American software company

Braze, Inc. is an American cloud-based software company based in New York City. It is a customer engagement platform used by businesses for multichannel marketing.
== History ==
Braze was co-founded as Appboy in 2011 by Bill Magnuson, Jon Hyman, and Mark Ghermezian, who raised $3 million from investors to start the company. In 2016, Appboy launched the CRM and reward system Canvas.

In August 2017, the company received $50 million in Series D Financing and later that year, Appboy rebranded to Braze, Inc. The company launched Braze Alloys in 2018, a network of over 45 integration applications with companies like Segment, mParticle, and Amplitude. The company raised $80 million in Series E funding, with a valuation of $850 million, and opened an office in Singapore.

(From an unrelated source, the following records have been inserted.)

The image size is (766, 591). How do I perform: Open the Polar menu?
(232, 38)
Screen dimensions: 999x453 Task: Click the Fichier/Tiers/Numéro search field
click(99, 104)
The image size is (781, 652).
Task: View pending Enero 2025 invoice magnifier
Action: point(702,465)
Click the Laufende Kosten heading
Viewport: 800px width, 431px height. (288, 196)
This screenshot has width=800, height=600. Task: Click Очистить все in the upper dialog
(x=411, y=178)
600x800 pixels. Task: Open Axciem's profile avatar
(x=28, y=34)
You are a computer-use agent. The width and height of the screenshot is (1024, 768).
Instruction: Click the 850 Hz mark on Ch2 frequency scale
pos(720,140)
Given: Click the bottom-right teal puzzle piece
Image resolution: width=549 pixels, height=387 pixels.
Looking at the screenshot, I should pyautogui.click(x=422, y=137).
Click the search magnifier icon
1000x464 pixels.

In 2019, Braze added Google AMP for email and passed $100 million in annual recurring revenue. In 2020, Braze boycotted Facebook advertising and encouraged other brands to do the same over content moderation practices. The company also joined several other marketing tech firms to offer technology grants to Black founded businesses with the Tech for Black Founders program. At this time, Braze was delivering over 100 billion messages each month and had raised over $175 million in funding.

Braze also commissioned the Data Privacy Report which provides details about consumers and their privacy concerns. Along with Skyscanner and Apptopia, Braze published the Ready for Takeoff 2021 Travel Industry Trends, Insights and Strategies. Braze introduced integrations with Snowflake and Shopify.

In October 2021, Braze filed to go public. On November 17, 2021, Braze’s IPO raised $520 million and had a market valuation of $5.9 billion. In 2023, Braze updated its artificial intelligence capabilities, and renamed it Sage AI by Braze. In 2024, the company announced further expansion to Brazil, Bucharest, Dubai, and Seoul.

== Activities ==
Braze provides customer engagement technology for MAX, Skyscanner, PureGym, Burger King, Babylon Health, Grubhub, NASCAR, OkCupid, TUI, and the NBA.